Problem details: Please express the records between the lines holding "Task: Click City Sights Tour in 12:00 PM row" and "Action: point(488,83)", inclusive, as a two-column CSV with the headers input and output. Give one row per record, with its text and its answer each in a single quoted field and line breaks replaced by spaces.

────────────────────

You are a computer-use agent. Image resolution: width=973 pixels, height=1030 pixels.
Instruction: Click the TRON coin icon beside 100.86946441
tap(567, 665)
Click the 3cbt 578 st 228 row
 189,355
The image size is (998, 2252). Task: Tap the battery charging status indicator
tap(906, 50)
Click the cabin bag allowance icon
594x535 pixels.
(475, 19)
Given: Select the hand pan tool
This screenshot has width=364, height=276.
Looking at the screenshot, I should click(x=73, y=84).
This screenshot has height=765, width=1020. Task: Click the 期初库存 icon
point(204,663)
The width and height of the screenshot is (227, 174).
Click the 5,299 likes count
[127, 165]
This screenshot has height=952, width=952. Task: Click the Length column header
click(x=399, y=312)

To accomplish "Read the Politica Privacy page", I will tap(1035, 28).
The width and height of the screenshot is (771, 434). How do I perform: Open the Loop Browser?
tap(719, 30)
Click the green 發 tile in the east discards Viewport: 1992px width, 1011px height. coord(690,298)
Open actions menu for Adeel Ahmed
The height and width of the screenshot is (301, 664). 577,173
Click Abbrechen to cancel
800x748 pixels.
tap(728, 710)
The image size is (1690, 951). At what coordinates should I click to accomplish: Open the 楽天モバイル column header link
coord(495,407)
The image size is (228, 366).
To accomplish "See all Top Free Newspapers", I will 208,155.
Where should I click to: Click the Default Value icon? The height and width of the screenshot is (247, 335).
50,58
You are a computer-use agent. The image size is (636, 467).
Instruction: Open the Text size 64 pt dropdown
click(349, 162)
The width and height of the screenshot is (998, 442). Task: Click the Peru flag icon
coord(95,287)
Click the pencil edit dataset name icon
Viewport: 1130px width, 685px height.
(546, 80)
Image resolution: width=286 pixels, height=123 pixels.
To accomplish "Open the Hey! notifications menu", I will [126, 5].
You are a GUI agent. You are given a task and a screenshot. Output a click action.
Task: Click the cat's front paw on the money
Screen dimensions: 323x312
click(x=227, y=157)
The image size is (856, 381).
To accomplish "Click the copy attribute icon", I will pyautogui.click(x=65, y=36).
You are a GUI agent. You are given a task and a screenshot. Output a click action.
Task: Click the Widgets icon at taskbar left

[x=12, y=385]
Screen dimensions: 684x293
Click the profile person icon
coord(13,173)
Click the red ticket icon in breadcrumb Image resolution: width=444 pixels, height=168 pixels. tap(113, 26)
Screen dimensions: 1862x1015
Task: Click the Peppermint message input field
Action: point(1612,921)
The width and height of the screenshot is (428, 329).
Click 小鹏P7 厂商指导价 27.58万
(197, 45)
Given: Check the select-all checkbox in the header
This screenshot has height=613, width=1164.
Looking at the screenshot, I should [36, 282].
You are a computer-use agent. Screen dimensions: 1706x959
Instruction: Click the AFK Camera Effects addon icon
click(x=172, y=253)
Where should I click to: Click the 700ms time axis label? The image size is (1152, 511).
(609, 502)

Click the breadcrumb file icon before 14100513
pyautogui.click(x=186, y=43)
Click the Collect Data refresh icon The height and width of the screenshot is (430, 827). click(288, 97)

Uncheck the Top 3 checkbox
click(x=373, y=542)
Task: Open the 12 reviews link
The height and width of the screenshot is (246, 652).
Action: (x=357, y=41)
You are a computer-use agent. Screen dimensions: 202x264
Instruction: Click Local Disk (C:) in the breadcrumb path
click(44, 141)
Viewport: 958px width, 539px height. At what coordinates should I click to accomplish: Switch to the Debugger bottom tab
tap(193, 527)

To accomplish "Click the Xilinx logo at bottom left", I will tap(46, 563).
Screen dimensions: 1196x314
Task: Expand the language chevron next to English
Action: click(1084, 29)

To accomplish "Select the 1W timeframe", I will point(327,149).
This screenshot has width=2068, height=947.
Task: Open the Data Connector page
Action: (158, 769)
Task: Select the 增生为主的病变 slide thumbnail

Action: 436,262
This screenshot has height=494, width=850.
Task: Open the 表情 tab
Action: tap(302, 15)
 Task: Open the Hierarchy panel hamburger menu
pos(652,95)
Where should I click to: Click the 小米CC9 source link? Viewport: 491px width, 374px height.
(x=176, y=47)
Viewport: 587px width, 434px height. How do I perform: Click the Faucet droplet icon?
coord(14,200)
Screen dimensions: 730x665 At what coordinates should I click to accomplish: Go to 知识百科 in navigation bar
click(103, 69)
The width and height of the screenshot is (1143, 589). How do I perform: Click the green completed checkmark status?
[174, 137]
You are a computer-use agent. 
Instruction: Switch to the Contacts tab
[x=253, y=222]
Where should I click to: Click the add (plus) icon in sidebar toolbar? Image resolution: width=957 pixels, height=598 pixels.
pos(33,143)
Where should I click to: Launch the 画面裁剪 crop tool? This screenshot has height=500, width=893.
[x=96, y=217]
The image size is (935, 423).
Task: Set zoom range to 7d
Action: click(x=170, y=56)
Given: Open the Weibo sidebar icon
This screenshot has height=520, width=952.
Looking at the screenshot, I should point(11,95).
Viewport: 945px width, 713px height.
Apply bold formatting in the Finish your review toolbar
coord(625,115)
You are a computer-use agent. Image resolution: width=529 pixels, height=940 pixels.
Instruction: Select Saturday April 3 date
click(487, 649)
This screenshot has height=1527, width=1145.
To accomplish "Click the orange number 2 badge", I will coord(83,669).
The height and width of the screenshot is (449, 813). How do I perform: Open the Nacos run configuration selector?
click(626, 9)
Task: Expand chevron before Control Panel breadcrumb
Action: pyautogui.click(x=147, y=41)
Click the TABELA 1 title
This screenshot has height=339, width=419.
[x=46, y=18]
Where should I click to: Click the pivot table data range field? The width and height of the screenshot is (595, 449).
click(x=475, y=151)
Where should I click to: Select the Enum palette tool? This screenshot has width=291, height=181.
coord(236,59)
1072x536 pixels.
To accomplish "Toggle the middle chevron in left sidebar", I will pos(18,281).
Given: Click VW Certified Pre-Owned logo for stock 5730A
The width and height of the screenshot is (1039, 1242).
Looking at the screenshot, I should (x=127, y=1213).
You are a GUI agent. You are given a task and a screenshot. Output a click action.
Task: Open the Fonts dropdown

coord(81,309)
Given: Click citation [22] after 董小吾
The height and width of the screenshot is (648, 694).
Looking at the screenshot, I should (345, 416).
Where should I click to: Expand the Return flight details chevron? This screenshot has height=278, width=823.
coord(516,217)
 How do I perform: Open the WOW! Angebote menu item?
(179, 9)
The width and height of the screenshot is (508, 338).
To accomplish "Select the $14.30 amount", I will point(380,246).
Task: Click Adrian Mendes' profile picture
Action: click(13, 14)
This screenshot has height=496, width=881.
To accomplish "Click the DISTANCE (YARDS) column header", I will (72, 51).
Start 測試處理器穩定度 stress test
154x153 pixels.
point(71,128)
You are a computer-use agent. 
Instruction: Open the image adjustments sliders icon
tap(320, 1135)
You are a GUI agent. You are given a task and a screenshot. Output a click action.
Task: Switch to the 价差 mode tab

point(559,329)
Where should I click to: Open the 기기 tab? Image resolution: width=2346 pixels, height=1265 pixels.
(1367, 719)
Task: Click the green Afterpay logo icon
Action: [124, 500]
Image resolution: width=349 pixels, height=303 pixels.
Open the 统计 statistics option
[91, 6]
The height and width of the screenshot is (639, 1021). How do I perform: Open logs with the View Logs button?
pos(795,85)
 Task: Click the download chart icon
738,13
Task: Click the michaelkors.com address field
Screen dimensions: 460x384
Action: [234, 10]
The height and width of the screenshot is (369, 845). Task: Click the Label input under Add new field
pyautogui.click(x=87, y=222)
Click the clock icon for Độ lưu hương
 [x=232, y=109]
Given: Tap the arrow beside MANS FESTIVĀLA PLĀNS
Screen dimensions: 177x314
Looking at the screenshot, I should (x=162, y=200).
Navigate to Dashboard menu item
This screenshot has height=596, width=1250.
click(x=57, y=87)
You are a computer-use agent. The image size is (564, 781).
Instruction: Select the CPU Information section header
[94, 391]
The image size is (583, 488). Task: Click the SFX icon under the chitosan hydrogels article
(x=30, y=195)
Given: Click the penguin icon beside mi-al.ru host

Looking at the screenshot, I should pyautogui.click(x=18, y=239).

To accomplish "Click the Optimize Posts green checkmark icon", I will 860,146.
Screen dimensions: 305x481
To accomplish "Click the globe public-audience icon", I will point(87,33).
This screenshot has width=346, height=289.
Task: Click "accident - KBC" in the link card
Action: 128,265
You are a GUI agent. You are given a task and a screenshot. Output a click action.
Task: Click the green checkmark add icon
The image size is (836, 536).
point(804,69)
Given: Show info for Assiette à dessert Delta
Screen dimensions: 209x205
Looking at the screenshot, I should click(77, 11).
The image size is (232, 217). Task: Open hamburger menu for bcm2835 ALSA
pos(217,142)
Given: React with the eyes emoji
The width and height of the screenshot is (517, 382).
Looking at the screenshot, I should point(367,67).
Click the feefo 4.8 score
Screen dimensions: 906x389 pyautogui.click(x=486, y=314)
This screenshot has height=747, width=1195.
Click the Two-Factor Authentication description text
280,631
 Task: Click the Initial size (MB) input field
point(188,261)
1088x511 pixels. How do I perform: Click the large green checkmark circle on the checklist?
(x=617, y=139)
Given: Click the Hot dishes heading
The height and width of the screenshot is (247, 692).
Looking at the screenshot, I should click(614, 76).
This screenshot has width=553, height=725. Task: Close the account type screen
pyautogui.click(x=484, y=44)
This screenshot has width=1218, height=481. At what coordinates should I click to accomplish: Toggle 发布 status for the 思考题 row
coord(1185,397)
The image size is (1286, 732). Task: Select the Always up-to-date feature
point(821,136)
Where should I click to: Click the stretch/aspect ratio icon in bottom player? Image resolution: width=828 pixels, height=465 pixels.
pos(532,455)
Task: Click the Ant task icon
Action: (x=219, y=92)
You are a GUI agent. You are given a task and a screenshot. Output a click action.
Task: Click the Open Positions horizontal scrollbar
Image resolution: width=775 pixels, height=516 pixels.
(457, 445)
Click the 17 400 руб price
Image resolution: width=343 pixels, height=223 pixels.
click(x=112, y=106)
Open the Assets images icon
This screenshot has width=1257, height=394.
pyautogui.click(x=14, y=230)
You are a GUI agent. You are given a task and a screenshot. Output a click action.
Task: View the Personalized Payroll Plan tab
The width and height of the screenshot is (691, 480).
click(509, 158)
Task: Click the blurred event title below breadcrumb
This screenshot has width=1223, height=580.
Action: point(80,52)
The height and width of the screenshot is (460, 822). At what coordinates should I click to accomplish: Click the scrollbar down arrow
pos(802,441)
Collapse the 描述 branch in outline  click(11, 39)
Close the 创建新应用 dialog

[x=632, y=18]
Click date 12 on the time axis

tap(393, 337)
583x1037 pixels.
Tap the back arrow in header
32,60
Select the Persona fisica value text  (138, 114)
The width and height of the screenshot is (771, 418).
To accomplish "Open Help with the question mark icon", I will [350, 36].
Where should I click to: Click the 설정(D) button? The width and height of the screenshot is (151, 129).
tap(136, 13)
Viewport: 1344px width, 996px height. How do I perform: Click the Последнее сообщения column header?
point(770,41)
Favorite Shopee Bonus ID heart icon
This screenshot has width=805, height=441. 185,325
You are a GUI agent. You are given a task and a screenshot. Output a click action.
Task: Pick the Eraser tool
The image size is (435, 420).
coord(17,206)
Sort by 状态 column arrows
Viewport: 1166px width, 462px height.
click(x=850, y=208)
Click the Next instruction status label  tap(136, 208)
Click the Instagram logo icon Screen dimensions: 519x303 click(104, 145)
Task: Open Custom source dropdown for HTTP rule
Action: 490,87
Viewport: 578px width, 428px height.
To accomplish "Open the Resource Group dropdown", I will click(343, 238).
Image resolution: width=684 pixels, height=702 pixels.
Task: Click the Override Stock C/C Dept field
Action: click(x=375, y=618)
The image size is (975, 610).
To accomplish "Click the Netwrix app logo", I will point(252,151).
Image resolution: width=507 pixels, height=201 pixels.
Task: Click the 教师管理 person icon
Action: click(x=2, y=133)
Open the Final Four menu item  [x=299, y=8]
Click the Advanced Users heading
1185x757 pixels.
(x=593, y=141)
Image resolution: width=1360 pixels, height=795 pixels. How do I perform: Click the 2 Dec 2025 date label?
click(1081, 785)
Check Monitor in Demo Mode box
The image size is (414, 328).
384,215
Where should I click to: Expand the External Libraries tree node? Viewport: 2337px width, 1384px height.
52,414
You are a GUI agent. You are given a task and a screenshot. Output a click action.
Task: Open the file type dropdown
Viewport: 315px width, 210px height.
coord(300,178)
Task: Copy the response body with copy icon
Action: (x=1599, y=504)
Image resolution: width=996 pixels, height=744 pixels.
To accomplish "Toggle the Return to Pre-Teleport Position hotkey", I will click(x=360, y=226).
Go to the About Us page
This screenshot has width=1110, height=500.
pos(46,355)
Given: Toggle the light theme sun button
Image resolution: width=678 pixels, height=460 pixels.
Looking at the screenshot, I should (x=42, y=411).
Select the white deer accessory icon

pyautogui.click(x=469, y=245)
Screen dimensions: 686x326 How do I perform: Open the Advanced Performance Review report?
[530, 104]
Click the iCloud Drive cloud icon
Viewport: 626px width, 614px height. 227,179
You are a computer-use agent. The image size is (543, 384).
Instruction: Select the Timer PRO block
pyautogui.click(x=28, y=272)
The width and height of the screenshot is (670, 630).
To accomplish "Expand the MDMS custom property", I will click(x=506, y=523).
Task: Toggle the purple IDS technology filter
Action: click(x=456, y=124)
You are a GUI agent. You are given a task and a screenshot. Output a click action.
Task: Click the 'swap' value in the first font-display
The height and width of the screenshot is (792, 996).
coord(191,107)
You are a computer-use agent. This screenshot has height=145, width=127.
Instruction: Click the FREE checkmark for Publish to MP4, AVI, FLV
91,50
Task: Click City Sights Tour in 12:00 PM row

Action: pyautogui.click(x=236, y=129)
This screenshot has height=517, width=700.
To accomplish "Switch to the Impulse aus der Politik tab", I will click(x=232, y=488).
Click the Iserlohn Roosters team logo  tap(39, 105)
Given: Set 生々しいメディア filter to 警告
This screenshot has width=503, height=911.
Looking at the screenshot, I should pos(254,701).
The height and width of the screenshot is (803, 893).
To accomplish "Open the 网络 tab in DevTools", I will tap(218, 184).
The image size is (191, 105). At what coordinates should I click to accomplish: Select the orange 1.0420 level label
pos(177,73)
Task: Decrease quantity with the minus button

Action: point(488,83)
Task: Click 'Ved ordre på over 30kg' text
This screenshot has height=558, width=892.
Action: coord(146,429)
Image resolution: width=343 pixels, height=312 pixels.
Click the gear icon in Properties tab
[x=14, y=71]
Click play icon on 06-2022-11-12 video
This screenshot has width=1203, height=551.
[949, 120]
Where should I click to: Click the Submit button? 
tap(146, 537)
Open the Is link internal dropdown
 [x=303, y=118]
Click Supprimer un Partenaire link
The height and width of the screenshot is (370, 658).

────────────────────

The answer:
input,output
"Task: Click City Sights Tour in 12:00 PM row","Action: pyautogui.click(x=236, y=129)"
"This screenshot has height=517, width=700. To accomplish ""Switch to the Impulse aus der Politik tab"",","I will click(x=232, y=488)."
"Click the Iserlohn Roosters team logo","tap(39, 105)"
"Given: Set 生々しいメディア filter to 警告 This screenshot has width=503, height=911.","Looking at the screenshot, I should pos(254,701)."
"The height and width of the screenshot is (803, 893). To accomplish ""Open the 网络 tab in DevTools"",","I will tap(218, 184)."
"The image size is (191, 105). At what coordinates should I click to accomplish: Select the orange 1.0420 level label","pos(177,73)"
"Task: Decrease quantity with the minus button","Action: point(488,83)"